Developing countries leading the way in sustainable energy policies, finds World Bank report

Although most countries in sub-Saharan Africa lags behind, many other developing nations are being proactive with renewable energy policies.

Leaders of the free world, look away now: the World Bank has this week published a report that appears to show how a number of western nations have taken their eye of the ball when it comes to delivering supportive policies for clean energy adoption – with developing countries taking up the mantle instead.

The World Bank’s RISE (Regulatory Indicators for Sustainable Energy) scorecard has assessed the energy access, energy efficiency and renewable energy policies of 111 countries and found that it is developing nations that are increasingly taking the lead.

Mexico, China, Turkey, India, Vietnam, Brazil and South Africa are singled out for praise in the report; the World Bank effusive at their collective efforts to support a transition to more sustainable forms of energy via the introduction of robust policies.

However, beyond these nations there is vast room for improvement, the RISE report said, particularly in sub-Saharan Africa where 600 million people still live without electricity. The RISE analysis revealed that the region remains the least electrified in the world, with 40% of countries in sub-Saharan Africa having taken “barely any” action on introducing policy measures required to accelerate access to energy.

Kenya, Tanzania and Uganda buck this trend, the World Bank says, but compared to Asia – where only 10% of countries lack a clear framework – there is still much work to be done in sub-Saharan Africa on this front.

Of the top 10 “high impact” countries for renewable energy and energy efficiency, ie, those that have the most capacity of clean energy installed, there is a clear correlation with relatively robust policy frameworks in place. However, RISE found that of the top 10 high impact countries for access, ie, those that could most immediately benefit from additional renewable energy, there is still much progress to be made in terms of strong policy support.

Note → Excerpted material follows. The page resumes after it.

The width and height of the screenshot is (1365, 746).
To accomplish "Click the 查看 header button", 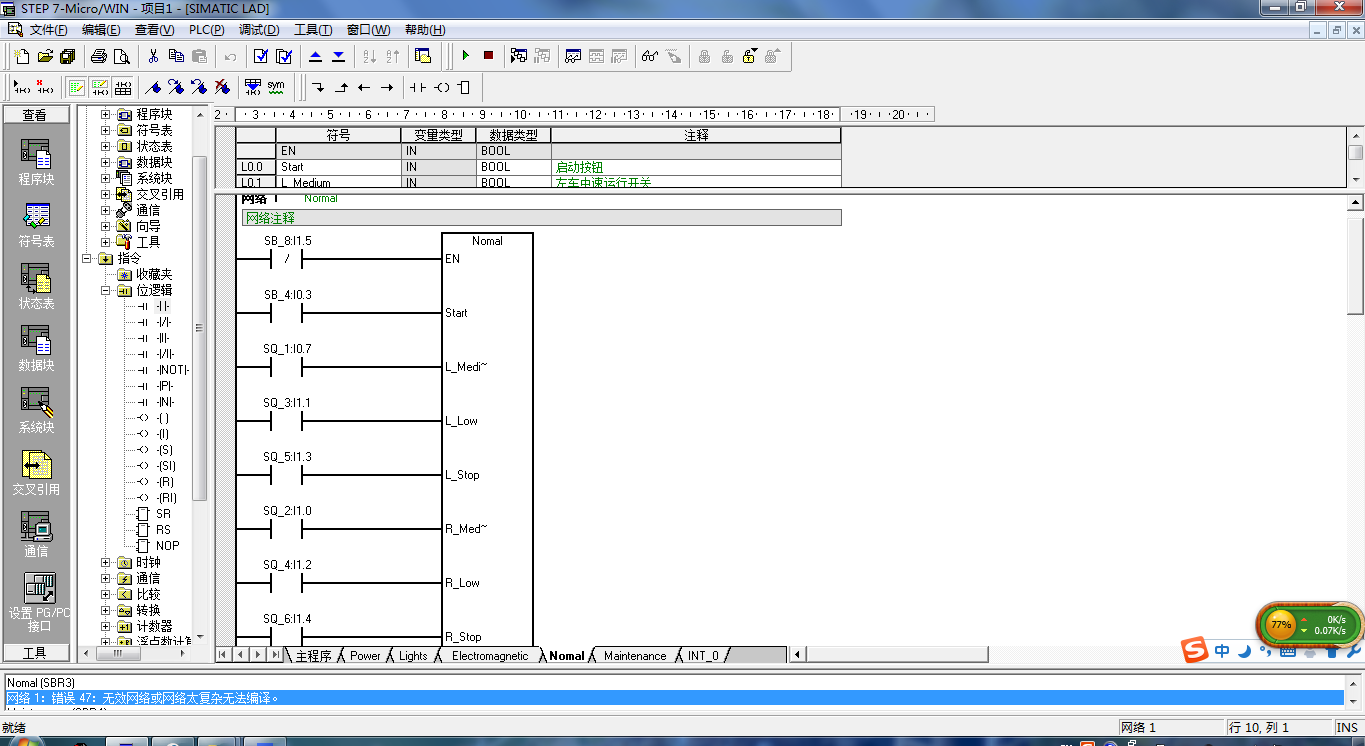I will [35, 115].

Solar’s tumbling costs were cited as a great opportunity for developing countries to bring electricity to residents that live beyond the reach of utilities, but the RISE report found that a great deal of countries had not created a regulatory environment “favorable to accelerate the diffusion of solar home systems”.

The challenge, RISE said, is no longer a case of working out how to build renewable energy power plants, but rather now to ensure access to widely available and affordable technology is granted to the world’s poorest.

“The world is in a race to secure a clean energy transition – one that will deliver energy services for everyone, create jobs, ensure healthcare and education, and allow economies to grow,” said Rachel Kyte, for Sustainable Energy for All (for whom RISE produced the report) and representative to the UN Secretary-General on Sustainable Energy for All. “Increased use of renewable energy is a key element in that transition.

“RISE offers policymakers and investors the most detailed country-level insight yet into how we can level the playing field for renewable energy worldwide. Smart policy can accelerate this transition,” Kyte concluded.